Endoscopic Dorsal Ramus Rhizotomy is a procedure that can provide patients with relief of pain associated with degenerative disease of the facet joints. Use of the spine endoscope provides visualization of the posterior spinal anatomy and nerves, while an endoscopic RF probe facilitates the ablation of the medial (and lateral) branches of the dorsal ramus and can lead to more complete ablation of the nerves and therefore better and longer lasting pain relief. Endoscopic Rhizotomy is most effective in those patients who have experienced greater than 50% relief of pain with medial branch blocks. The Endoscopic Dorsal Ramus Rhizotomy procedure offers an alternative for addressing axial back pain that is much less invasive than spinal fusion. A Rhizotomy is primarily done at the junction where the medial branch of the dorsal ramus nerve crosses over the transverse process of the vertebral body, however to make sure a complete ablation is accomplished rotating the RF probe through a full 360˚ ensures a complete evulsion of the nerves is achieved.

Lumbar spinal stenosis is a common cause of radicular and generalized back pain among older adults. Endoscopic minimally invasive surgery, in contrast to open decompression, may provide the opportunity for a less invasive surgical intervention. Visualization and illumination during the operation can be optimized. Since a more extensive bone or ligament resection is frequently necessary here, a larger diameter endoscope with a correspondingly larger endoscopic working channel and larger instruments and burrs are necessary.

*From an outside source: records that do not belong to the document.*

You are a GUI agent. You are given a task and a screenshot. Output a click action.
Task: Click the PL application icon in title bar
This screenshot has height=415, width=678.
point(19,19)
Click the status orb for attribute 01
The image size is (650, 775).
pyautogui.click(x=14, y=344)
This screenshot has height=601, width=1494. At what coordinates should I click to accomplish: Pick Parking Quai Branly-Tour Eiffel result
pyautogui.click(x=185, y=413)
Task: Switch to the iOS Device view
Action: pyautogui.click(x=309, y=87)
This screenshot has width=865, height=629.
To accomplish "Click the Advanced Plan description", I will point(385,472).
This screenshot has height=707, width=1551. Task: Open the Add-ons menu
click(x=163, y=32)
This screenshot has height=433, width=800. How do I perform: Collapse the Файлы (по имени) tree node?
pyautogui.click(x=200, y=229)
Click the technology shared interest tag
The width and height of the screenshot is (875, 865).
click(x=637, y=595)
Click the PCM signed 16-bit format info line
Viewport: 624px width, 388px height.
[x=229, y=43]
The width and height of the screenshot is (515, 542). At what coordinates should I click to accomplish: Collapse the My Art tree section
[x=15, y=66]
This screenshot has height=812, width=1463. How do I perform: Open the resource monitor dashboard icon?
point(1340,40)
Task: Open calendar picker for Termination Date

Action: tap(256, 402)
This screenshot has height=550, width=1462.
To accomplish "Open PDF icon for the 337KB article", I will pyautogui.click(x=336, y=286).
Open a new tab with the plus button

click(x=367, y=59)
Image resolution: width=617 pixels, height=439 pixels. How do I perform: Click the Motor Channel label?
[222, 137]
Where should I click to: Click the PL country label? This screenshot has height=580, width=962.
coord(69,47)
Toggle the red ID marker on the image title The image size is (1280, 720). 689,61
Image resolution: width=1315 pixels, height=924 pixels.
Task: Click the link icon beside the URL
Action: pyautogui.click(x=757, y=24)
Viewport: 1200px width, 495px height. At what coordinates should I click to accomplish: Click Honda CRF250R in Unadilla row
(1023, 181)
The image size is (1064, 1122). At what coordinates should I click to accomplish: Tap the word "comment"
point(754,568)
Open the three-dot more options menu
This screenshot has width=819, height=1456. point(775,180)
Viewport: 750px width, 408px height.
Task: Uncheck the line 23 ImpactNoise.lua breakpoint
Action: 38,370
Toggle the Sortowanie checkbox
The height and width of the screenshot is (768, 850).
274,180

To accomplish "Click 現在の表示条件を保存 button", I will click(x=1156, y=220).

After the access has been created, the bony structures are exposed. It may be helpful to start decompression at the caudal end of the descending facet. Depending on the pathology, decompression is then commenced with resection of parts of the medial descending facet, the cranial and caudal lamina, and the ligamentum flavum. The extent of decompression generally continues cranially at least until the tip of the ascending facet and caudally to half of the pedicle. The medial portions of the ascending facet and the ligamentum flavum are then resected until sufficient decompression of the neural structures can be clearly seen. In the case of a central stenosis, the ligamentum flavum generally needs to be resected medially to the midline. If the patient experiences bilateral symptoms of stenosis, an “over the top” access using the undercutting technique to the opposite side is carried out.